#### Records for processing
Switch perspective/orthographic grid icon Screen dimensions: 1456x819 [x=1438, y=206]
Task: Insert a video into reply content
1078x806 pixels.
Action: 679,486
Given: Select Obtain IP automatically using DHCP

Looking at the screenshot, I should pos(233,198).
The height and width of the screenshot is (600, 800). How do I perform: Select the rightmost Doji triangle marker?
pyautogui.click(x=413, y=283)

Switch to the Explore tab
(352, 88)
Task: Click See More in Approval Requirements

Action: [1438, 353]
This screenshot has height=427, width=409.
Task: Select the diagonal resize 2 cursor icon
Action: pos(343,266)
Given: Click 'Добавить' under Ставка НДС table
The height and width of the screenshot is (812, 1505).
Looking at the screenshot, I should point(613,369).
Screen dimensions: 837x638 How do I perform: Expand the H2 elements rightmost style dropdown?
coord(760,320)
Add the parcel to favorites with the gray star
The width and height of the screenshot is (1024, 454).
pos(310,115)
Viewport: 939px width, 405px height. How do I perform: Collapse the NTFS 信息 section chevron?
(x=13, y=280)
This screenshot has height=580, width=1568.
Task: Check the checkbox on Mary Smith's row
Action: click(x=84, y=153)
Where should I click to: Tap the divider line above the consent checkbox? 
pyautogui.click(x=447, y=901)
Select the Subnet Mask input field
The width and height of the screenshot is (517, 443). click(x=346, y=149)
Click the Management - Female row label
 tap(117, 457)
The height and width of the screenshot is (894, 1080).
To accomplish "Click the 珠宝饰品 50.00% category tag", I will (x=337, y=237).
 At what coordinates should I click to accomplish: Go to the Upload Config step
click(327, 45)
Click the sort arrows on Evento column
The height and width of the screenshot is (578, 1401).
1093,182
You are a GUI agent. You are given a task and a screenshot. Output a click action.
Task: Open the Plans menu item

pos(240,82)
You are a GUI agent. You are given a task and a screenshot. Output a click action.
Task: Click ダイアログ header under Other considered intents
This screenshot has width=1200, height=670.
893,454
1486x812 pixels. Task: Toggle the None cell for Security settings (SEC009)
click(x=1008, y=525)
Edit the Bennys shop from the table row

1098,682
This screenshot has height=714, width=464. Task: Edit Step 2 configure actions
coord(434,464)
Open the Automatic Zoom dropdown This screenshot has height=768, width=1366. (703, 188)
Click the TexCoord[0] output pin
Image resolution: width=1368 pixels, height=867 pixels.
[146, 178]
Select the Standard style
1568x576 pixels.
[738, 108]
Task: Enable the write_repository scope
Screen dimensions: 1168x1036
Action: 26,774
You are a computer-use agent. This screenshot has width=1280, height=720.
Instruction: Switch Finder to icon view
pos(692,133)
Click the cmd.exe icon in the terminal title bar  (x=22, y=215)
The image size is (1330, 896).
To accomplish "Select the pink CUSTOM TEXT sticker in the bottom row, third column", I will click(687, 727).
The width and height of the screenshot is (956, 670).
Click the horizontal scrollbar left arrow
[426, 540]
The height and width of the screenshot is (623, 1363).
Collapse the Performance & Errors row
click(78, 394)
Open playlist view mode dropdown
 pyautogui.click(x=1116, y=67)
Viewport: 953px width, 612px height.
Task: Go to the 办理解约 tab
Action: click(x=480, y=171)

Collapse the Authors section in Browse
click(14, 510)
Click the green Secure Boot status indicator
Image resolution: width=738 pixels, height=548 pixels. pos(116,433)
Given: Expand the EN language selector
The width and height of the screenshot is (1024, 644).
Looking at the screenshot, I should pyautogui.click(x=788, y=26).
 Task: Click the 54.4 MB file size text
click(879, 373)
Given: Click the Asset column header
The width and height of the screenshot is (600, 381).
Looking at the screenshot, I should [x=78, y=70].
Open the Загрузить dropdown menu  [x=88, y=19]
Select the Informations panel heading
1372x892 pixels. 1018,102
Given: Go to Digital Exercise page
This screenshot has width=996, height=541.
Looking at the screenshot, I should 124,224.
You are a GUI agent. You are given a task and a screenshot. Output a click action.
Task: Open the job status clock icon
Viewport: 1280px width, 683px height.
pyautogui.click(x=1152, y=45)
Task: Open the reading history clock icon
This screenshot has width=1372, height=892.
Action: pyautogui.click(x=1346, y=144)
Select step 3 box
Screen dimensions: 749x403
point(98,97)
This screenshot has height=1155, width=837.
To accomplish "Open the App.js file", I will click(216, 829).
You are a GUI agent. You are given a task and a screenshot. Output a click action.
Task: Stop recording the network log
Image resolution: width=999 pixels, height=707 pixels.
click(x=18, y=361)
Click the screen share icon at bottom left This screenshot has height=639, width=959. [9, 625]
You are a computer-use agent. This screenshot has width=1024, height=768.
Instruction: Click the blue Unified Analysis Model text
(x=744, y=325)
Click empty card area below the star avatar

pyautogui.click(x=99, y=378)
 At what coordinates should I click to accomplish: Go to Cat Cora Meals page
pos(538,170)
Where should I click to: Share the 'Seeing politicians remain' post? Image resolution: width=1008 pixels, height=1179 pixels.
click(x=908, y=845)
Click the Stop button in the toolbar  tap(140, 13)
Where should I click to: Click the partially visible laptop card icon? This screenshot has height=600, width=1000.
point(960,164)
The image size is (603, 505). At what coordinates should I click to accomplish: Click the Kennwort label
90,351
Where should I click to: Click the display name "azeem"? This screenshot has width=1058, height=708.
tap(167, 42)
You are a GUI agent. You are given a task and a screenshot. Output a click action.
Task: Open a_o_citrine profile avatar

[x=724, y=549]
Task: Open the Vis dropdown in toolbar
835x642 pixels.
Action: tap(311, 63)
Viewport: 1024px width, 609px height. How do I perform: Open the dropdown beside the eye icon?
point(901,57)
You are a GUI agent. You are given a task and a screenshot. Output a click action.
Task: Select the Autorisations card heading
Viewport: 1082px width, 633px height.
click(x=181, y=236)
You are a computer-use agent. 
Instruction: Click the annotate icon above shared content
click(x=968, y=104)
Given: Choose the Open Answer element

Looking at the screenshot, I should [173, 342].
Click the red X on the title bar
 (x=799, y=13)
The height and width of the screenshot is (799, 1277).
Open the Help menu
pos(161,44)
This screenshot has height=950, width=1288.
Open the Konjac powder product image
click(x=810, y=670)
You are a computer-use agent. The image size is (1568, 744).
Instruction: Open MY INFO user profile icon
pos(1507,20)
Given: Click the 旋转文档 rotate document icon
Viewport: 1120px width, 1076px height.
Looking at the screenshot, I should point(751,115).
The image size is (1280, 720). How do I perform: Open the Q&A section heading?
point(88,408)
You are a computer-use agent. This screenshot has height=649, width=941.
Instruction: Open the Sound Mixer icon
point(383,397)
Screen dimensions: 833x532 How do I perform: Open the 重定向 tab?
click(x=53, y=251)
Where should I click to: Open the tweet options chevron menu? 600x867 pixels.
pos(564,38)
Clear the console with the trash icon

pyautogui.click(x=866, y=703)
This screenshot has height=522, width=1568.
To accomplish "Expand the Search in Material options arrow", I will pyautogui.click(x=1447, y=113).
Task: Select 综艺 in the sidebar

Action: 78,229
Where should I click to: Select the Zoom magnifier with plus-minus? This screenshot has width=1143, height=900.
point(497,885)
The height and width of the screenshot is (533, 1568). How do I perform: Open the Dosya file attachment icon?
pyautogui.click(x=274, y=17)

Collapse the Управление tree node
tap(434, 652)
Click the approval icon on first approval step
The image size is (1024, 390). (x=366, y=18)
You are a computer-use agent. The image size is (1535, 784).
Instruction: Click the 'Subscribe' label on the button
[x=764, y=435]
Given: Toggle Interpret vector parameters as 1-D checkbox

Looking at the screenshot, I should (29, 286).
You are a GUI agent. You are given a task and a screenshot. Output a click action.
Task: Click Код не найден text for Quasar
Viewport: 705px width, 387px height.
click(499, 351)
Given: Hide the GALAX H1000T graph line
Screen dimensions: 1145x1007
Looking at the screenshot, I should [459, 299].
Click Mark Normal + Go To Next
########
Start at the line containing "You are a computer-use agent. The image size is (1535, 784)." and copy each line through the last one in the records, exactly and with nothing added.

You are a computer-use agent. The image size is (1535, 784).
Instruction: Click the 'Subscribe' label on the button
[x=764, y=435]
Given: Toggle Interpret vector parameters as 1-D checkbox

Looking at the screenshot, I should (29, 286).
You are a GUI agent. You are given a task and a screenshot. Output a click action.
Task: Click Код не найден text for Quasar
Viewport: 705px width, 387px height.
click(499, 351)
Given: Hide the GALAX H1000T graph line
Screen dimensions: 1145x1007
Looking at the screenshot, I should [459, 299].
Click Mark Normal + Go To Next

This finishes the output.